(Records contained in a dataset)

------------------------------------------------

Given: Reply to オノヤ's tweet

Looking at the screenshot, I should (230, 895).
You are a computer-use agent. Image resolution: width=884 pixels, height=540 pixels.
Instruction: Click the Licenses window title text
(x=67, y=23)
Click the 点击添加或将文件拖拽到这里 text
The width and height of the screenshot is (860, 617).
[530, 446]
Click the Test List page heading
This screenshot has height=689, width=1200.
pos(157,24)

------------------------------------------------

- [PROBLEM DESCRIPTION]: Repeat word for word each line from the one with "Instruction: Click the" to the end of the records above, inclusive.

- [RESPONSE BELOW]:
Instruction: Click the Licenses window title text
(x=67, y=23)
Click the 点击添加或将文件拖拽到这里 text
The width and height of the screenshot is (860, 617).
[530, 446]
Click the Test List page heading
This screenshot has height=689, width=1200.
pos(157,24)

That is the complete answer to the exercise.